Long-Term Interest Rates Hit a Pandemic Era High

NEW YORK–2022 has begun with a bond rout that pushed longer-term interest rates to new pandemic-era highs.

The yield on the benchmark 10-year Treasury note, which rises when bond prices fall, jumped in just one day from its year-end close of 1.496% to 1.628%. By Jan. 7, it had settled at 1.769%, “smashing through its 2021 closing high of 1.749% to reach its highest level since January 2020, before officials reported the first COVID-19 case in the U.S.,” noted the Wall Street Journal.

The increase in yields didn’t come as a complete surprise, as markets have been expecting the Federal Reserve to start pushing up short-term interest rates, the Journal noted, but “still, the jump in yields happened faster than most had anticipated and sparked significant volatility.”

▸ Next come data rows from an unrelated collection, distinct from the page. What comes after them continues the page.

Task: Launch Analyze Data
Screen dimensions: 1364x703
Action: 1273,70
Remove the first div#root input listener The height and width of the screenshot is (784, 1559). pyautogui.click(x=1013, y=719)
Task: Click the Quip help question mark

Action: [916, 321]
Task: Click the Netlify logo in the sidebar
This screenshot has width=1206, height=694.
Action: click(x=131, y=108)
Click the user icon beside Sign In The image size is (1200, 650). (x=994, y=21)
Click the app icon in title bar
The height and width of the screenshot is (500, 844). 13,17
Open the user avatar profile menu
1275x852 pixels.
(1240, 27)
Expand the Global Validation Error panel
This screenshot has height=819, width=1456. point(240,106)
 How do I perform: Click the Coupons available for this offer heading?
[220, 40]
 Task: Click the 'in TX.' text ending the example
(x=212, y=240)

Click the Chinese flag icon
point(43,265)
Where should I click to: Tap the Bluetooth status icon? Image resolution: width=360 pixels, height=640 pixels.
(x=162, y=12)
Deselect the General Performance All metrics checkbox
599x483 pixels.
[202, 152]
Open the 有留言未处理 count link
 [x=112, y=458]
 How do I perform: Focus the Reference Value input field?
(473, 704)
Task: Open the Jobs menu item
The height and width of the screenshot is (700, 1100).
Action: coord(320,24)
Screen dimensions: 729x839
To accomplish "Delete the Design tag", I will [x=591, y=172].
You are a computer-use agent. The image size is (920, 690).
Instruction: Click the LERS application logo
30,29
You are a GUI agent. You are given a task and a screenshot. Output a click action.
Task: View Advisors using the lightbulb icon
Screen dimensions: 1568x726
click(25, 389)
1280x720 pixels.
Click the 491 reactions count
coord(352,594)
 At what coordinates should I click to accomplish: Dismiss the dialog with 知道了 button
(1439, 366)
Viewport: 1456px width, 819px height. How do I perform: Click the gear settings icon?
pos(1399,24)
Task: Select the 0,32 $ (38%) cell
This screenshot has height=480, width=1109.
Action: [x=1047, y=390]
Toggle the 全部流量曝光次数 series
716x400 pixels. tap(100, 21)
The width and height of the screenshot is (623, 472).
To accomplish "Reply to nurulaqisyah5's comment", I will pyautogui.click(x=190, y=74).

The increase comes at the same time the average 30-year mortgage rate recently hit a two-year high at 3.22%.

‘One Simple Reason’

“Investors and analysts point to one simple reason why yields could keep climbing this year: Despite the recent selloff, bond yields still reflect investors’ expectations that the Fed won’t raise rates as high as central-bank officials have indicated they think is likely,” the Journal said in its analysis. “Interest-rate derivatives suggested Friday that investors think short-term rates will reach around 1.7% in four years and then hang around close to that level for the rest of the next decade. By contrast, most Fed officials at their last meeting indicated that they think the rates will average 2.5% over the longer run. That estimate doesn’t account for the possibility that the central bank could raise rates above that so-called neutral level to slow the economy and curb inflation.”